--- START Data extract ---

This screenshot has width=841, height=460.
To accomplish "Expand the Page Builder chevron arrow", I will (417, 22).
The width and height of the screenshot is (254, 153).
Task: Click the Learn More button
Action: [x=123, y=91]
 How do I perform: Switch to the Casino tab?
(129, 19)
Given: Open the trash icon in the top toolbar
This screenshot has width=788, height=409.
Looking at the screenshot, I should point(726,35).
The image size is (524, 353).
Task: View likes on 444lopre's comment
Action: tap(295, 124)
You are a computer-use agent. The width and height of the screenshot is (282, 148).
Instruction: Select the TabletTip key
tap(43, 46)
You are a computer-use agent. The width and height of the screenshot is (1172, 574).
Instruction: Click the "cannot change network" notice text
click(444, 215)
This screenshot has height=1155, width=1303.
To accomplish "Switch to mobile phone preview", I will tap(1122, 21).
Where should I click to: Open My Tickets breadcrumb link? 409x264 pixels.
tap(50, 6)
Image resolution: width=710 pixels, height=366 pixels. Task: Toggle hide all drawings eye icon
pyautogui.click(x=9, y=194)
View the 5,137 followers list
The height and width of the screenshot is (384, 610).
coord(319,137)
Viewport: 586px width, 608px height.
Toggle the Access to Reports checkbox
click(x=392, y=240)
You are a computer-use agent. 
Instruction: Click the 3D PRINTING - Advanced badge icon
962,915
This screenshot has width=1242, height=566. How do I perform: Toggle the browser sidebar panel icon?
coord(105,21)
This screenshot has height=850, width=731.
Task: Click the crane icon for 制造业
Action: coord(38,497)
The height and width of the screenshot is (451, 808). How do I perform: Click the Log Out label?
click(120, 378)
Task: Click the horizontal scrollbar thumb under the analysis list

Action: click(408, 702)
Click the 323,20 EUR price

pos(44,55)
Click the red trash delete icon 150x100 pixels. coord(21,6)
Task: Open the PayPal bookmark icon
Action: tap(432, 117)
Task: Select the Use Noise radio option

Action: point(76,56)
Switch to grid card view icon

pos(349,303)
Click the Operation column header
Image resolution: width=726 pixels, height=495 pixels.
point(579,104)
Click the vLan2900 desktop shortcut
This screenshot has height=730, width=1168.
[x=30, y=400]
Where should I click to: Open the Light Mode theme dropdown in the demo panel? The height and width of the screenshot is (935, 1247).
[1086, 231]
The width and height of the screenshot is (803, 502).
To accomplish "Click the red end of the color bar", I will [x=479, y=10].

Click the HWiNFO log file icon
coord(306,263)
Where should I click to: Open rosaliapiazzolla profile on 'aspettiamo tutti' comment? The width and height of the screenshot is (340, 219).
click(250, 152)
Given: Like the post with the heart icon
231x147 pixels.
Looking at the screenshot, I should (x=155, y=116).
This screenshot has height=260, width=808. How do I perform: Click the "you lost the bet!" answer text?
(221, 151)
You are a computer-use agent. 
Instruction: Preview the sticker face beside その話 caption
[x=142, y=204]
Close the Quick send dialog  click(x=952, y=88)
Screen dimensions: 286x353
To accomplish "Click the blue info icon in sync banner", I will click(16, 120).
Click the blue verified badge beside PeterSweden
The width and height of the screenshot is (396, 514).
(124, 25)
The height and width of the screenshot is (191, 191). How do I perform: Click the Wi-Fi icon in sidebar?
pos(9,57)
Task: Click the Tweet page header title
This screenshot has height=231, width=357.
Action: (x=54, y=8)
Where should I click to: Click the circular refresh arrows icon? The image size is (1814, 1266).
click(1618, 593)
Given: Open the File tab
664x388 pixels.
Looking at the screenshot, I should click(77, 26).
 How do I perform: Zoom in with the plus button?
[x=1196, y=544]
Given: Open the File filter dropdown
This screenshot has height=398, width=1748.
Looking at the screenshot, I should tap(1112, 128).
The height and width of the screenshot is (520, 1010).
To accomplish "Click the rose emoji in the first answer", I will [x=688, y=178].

--- END Data extract ---

What is being asked: Rewrite all of the records above, changing every "Instruction" to "Goal" and leaving everything else the same.

Result of this exercise:
This screenshot has width=841, height=460.
To accomplish "Expand the Page Builder chevron arrow", I will (417, 22).
The width and height of the screenshot is (254, 153).
Task: Click the Learn More button
Action: [x=123, y=91]
 How do I perform: Switch to the Casino tab?
(129, 19)
Given: Open the trash icon in the top toolbar
This screenshot has width=788, height=409.
Looking at the screenshot, I should point(726,35).
The image size is (524, 353).
Task: View likes on 444lopre's comment
Action: tap(295, 124)
You are a computer-use agent. The width and height of the screenshot is (282, 148).
Goal: Select the TabletTip key
tap(43, 46)
You are a computer-use agent. The width and height of the screenshot is (1172, 574).
Goal: Click the "cannot change network" notice text
click(444, 215)
This screenshot has height=1155, width=1303.
To accomplish "Switch to mobile phone preview", I will tap(1122, 21).
Where should I click to: Open My Tickets breadcrumb link? 409x264 pixels.
tap(50, 6)
Image resolution: width=710 pixels, height=366 pixels. Task: Toggle hide all drawings eye icon
pyautogui.click(x=9, y=194)
View the 5,137 followers list
The height and width of the screenshot is (384, 610).
coord(319,137)
Viewport: 586px width, 608px height.
Toggle the Access to Reports checkbox
click(x=392, y=240)
You are a computer-use agent. 
Goal: Click the 3D PRINTING - Advanced badge icon
962,915
This screenshot has width=1242, height=566. How do I perform: Toggle the browser sidebar panel icon?
coord(105,21)
This screenshot has height=850, width=731.
Task: Click the crane icon for 制造业
Action: coord(38,497)
The height and width of the screenshot is (451, 808). How do I perform: Click the Log Out label?
click(120, 378)
Task: Click the horizontal scrollbar thumb under the analysis list

Action: click(408, 702)
Click the 323,20 EUR price

pos(44,55)
Click the red trash delete icon 150x100 pixels. coord(21,6)
Task: Open the PayPal bookmark icon
Action: tap(432, 117)
Task: Select the Use Noise radio option

Action: point(76,56)
Switch to grid card view icon

pos(349,303)
Click the Operation column header
Image resolution: width=726 pixels, height=495 pixels.
point(579,104)
Click the vLan2900 desktop shortcut
This screenshot has height=730, width=1168.
[x=30, y=400]
Where should I click to: Open the Light Mode theme dropdown in the demo panel? The height and width of the screenshot is (935, 1247).
[1086, 231]
The width and height of the screenshot is (803, 502).
To accomplish "Click the red end of the color bar", I will [x=479, y=10].

Click the HWiNFO log file icon
coord(306,263)
Where should I click to: Open rosaliapiazzolla profile on 'aspettiamo tutti' comment? The width and height of the screenshot is (340, 219).
click(250, 152)
Given: Like the post with the heart icon
231x147 pixels.
Looking at the screenshot, I should (x=155, y=116).
This screenshot has height=260, width=808. How do I perform: Click the "you lost the bet!" answer text?
(221, 151)
You are a computer-use agent. 
Goal: Preview the sticker face beside その話 caption
[x=142, y=204]
Close the Quick send dialog  click(x=952, y=88)
Screen dimensions: 286x353
To accomplish "Click the blue info icon in sync banner", I will click(16, 120).
Click the blue verified badge beside PeterSweden
The width and height of the screenshot is (396, 514).
(124, 25)
The height and width of the screenshot is (191, 191). How do I perform: Click the Wi-Fi icon in sidebar?
pos(9,57)
Task: Click the Tweet page header title
This screenshot has height=231, width=357.
Action: (x=54, y=8)
Where should I click to: Click the circular refresh arrows icon? The image size is (1814, 1266).
click(1618, 593)
Given: Open the File tab
664x388 pixels.
Looking at the screenshot, I should click(77, 26).
 How do I perform: Zoom in with the plus button?
[x=1196, y=544]
Given: Open the File filter dropdown
This screenshot has height=398, width=1748.
Looking at the screenshot, I should tap(1112, 128).
The height and width of the screenshot is (520, 1010).
To accomplish "Click the rose emoji in the first answer", I will [x=688, y=178].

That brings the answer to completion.